Authorities identified the suspect as Cole Tomas Allen, a 31-year-old from Torrance, California, who worked as a teacher and video game developer and was believed to have been a guest at the Washington Hilton, where the press dinner was being held. Allen graduated from Caltech (California Institute of Technology) in 2017 with a mechanical engineering degree, and earned a master’s in computer science from CSU-Dominguez Hills in 2025. Interim Metropolitan Police Chief Jeffery Carroll said Allen charged the Secret Service checkpoint outside the ballroom shortly after 8:30 p.m. with a shotgun in hand and exchanged gunfire with officers before he was tackled. Police believe he acted alone.

U.S. Attorney for the District of Columbia Jeanine Pirro said Allen will be charged with two counts of using a firearm during a crime of violence and one count of assault on a federal officer using a dangerous weapon, with arraignment set for Monday in federal court. CBS News reported that Allen told law enforcement after his arrest that he wanted to shoot Trump administration officials.

CNN’s Wolf Blitzer told colleagues the gunman was just “a few feet away” from him when shots rang out, calling it “a terrible, very frightening moment for me.”
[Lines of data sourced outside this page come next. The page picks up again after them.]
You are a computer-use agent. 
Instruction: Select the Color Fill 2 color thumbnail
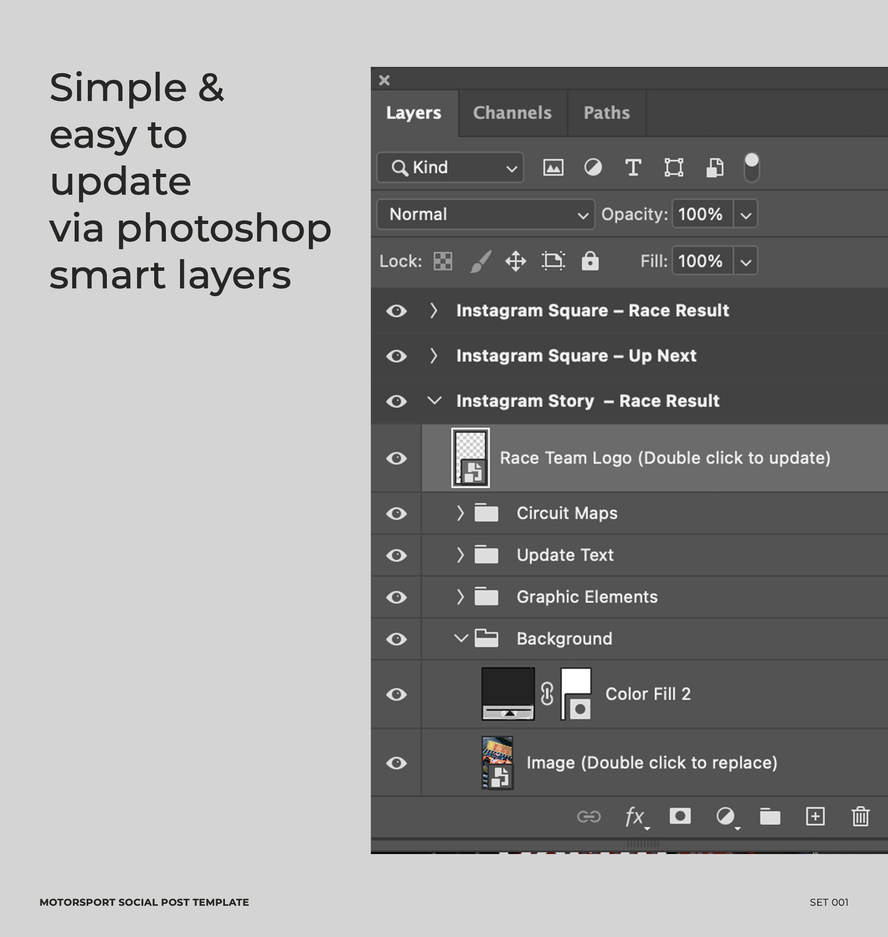click(508, 694)
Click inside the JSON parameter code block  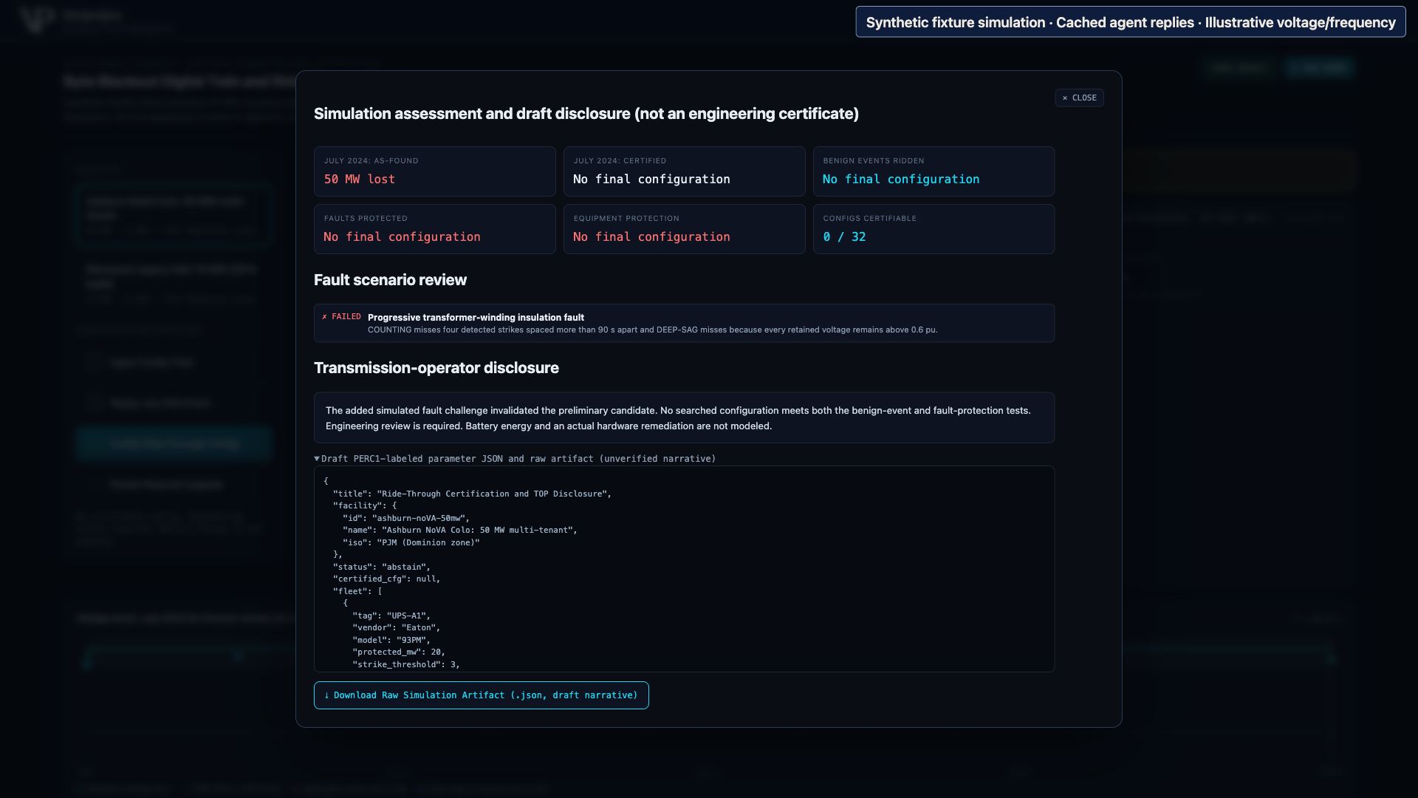[684, 569]
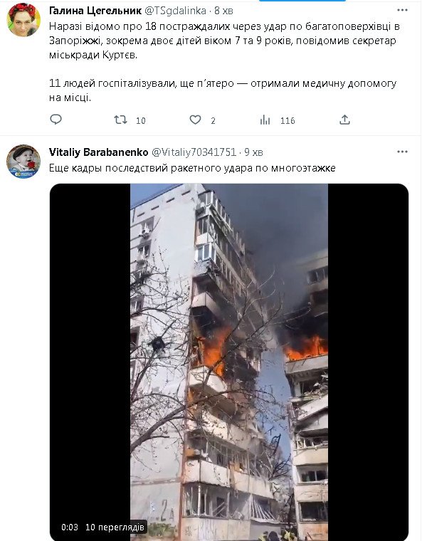Visit the @TSgdalinka handle

pyautogui.click(x=175, y=11)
Trump returned to the White House and addressed reporters from the briefing room, many of them still in black-tie attire from the Hilton. He called Allen a “very sick person” and a “thug,” praised Secret Service for acting “very quickly,” and said the wounded officer was “doing great.” Asked whether he believed he was the intended target, Trump answered, “I guess. These people are crazy.” The president posted security footage of the incident and a photo of the handcuffed suspect to Truth Social, and pledged to reschedule the dinner.

White House Correspondents’ Association President Weijia Jiang, the senior White House correspondent for CBS News, told attendees as they dispersed that journalism is a public service “because when there is an emergency, we run to the crisis, not away from it. And on a night when we are thinking about the freedoms and the First Amendment, we must also think about how fragile they are.”

The “revenge” speech was never delivered. The Wall Street Journal never accepted its award. The ballroom at the Washington Hilton emptied hours earlier than anyone had expected — not because the president walked out, but because gunfire forced everyone to.